*** Opening SUPPLIED DATA ***

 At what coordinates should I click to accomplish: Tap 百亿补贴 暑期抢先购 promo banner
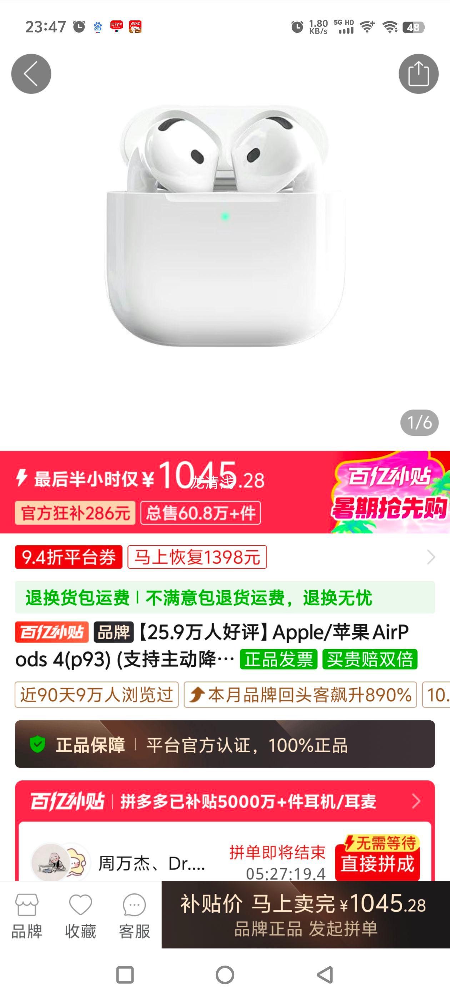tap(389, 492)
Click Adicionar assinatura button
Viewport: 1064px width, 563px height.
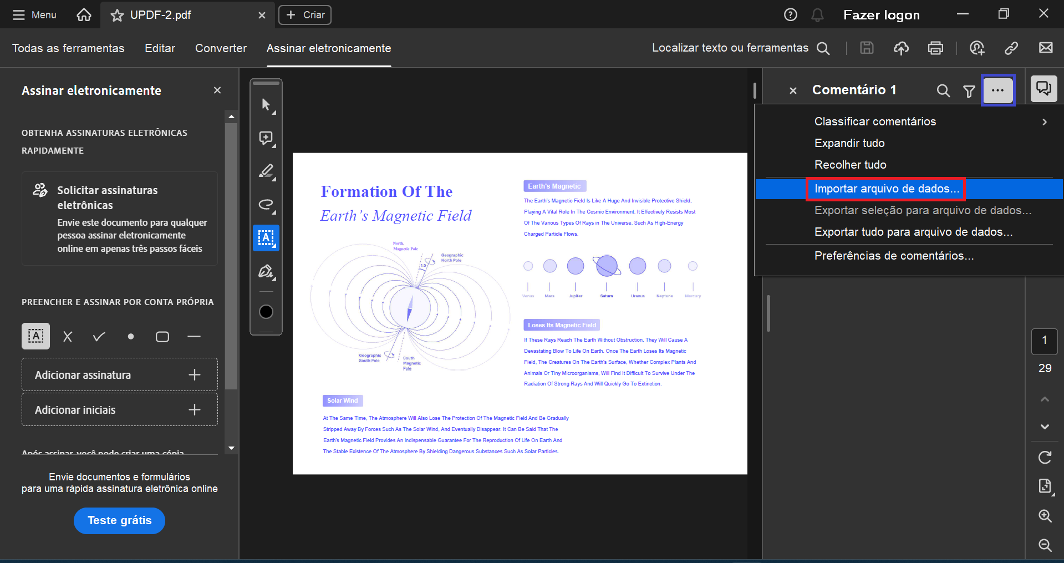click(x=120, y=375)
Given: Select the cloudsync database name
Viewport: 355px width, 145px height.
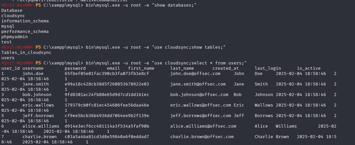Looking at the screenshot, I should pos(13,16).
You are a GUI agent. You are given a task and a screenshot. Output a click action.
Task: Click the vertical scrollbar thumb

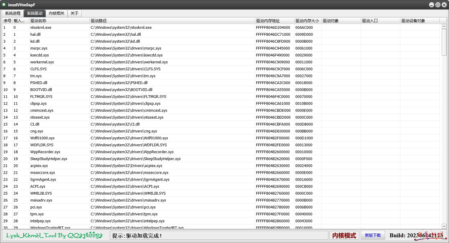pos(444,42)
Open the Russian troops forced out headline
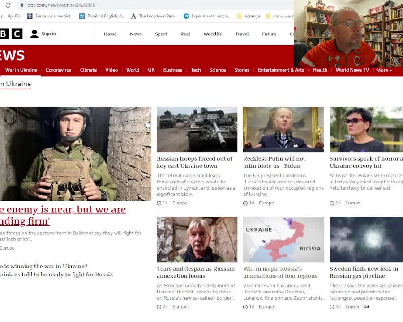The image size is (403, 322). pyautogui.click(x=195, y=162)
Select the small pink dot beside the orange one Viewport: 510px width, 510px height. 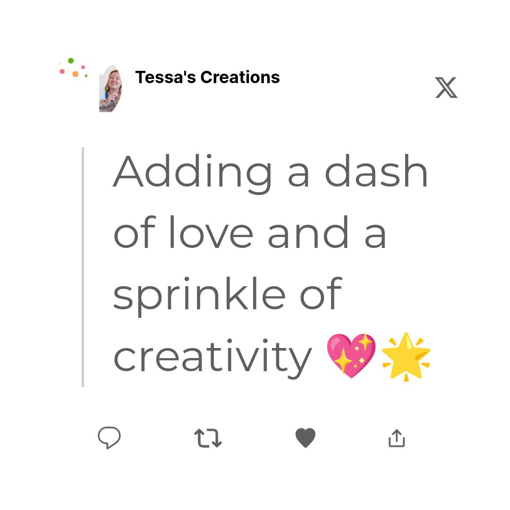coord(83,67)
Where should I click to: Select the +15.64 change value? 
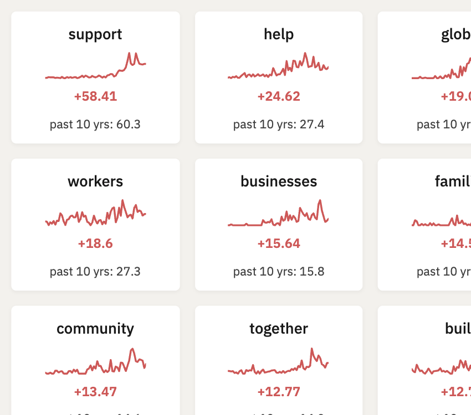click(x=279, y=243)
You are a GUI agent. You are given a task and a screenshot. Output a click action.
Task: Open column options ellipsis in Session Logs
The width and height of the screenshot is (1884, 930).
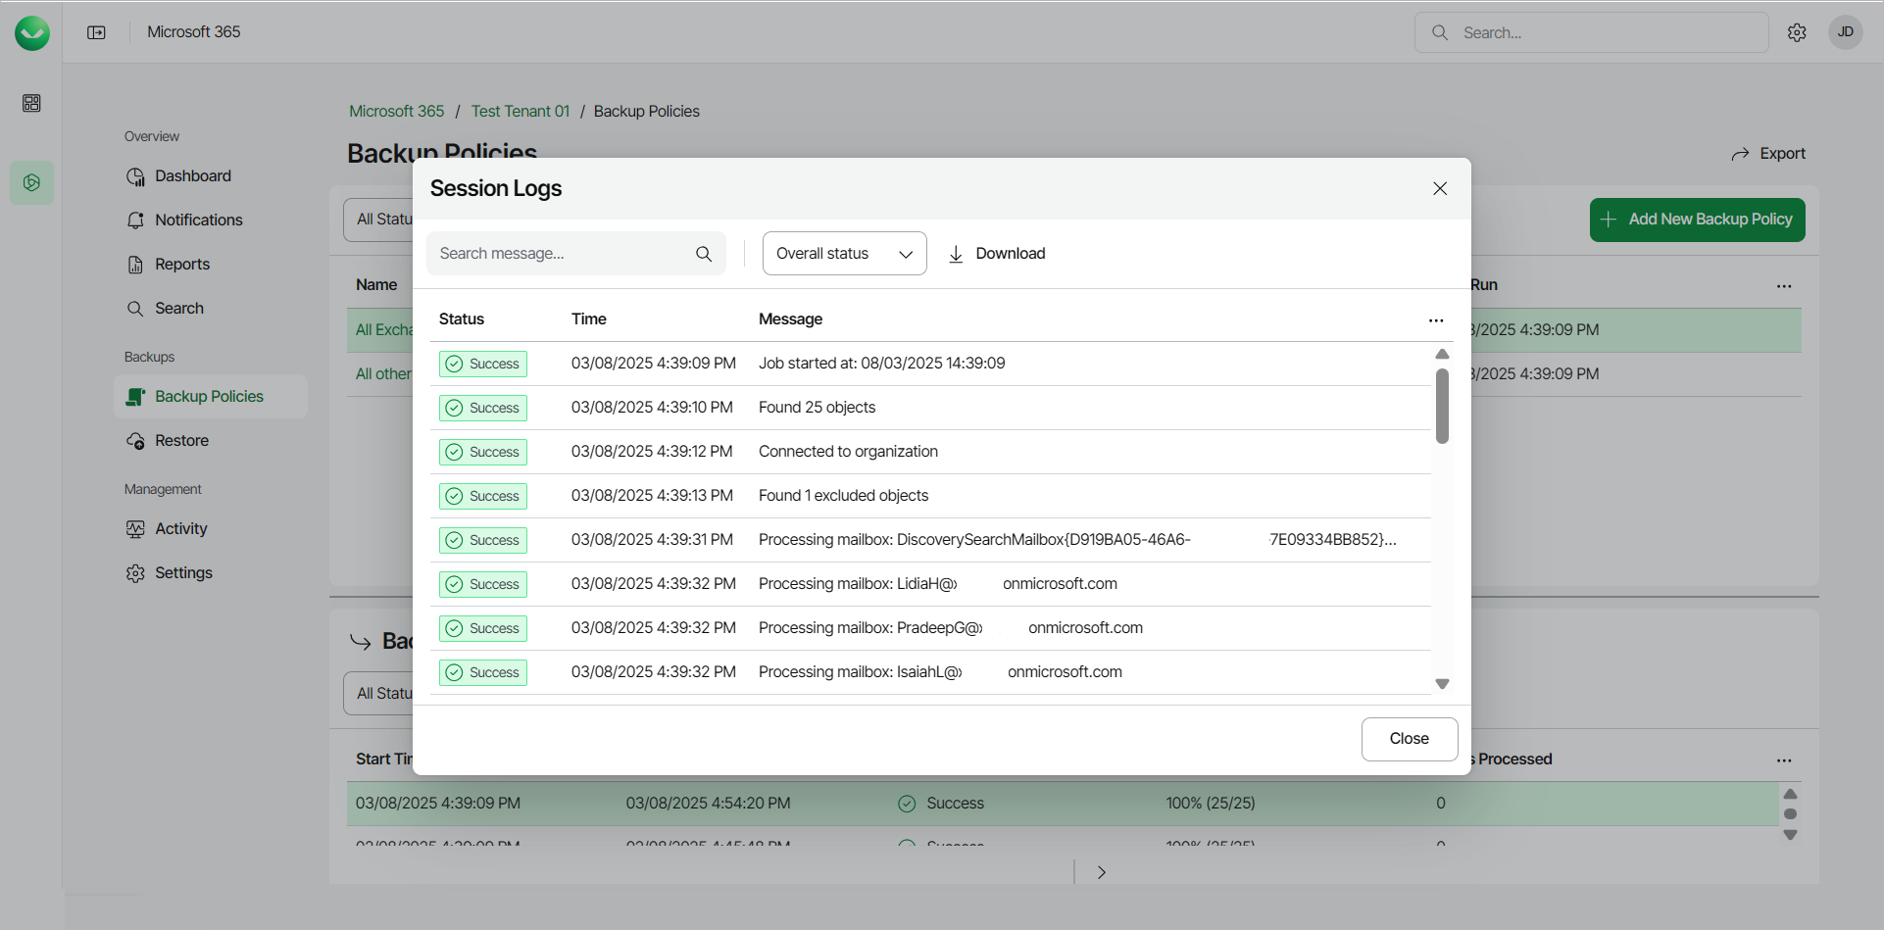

*** Closing SUPPLIED DATA ***
*** Opening SUPPLIED DATA ***

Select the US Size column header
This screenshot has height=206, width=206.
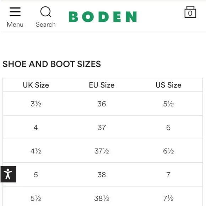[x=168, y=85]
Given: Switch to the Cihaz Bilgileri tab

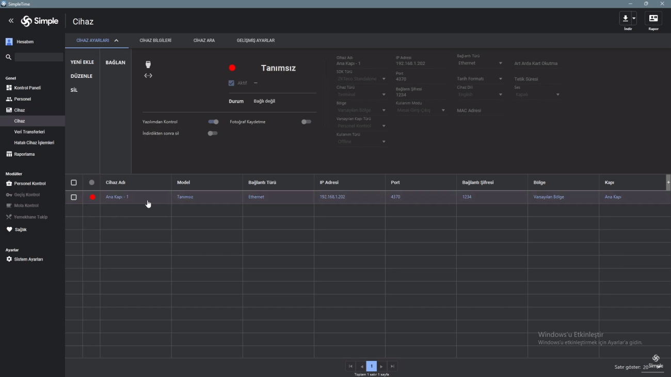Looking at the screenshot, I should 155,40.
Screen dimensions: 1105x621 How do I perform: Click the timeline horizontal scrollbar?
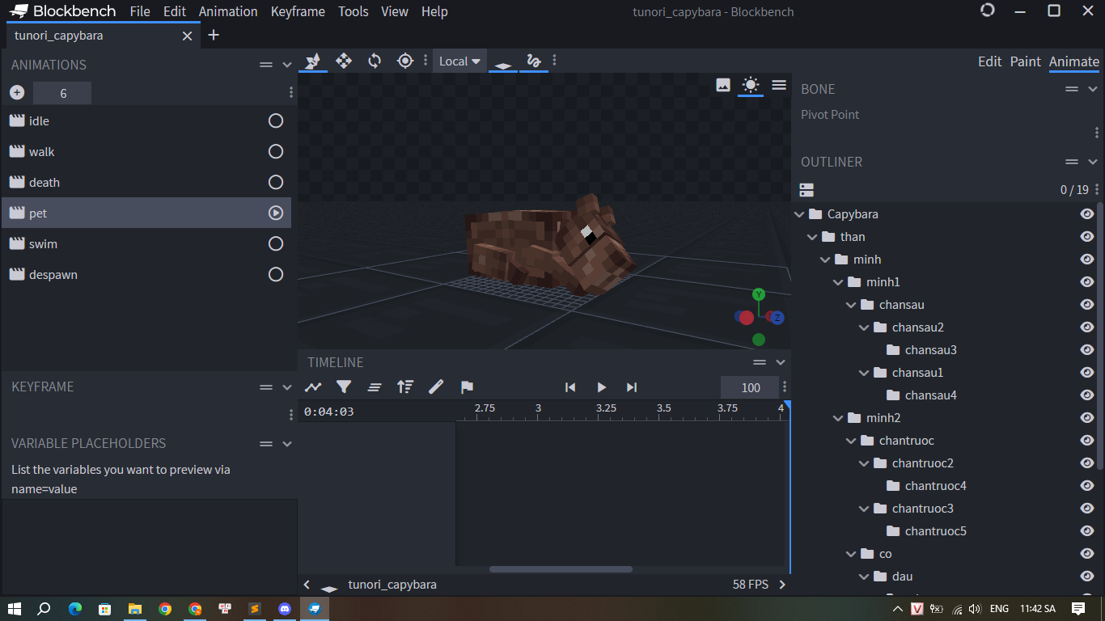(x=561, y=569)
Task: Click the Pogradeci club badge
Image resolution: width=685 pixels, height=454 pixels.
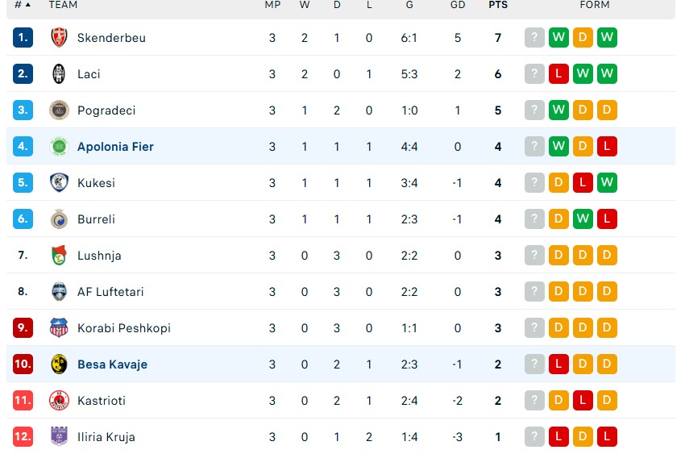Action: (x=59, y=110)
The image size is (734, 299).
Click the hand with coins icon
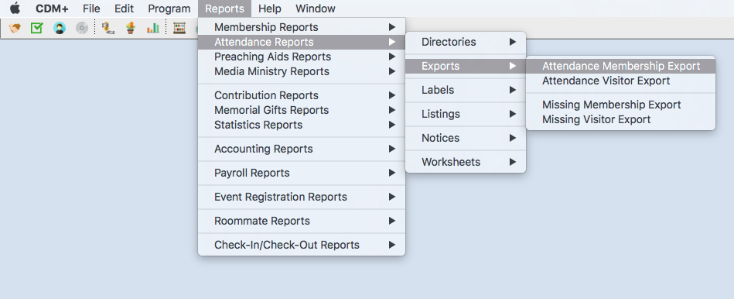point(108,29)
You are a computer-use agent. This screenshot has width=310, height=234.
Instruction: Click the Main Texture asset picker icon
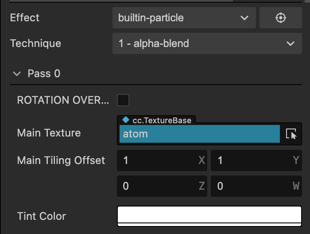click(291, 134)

*** Closing SUPPLIED DATA ***

Where a line of the listing holds "column", show that line.

Task: Open column options ellipsis in Session Logs
Select the US Size column header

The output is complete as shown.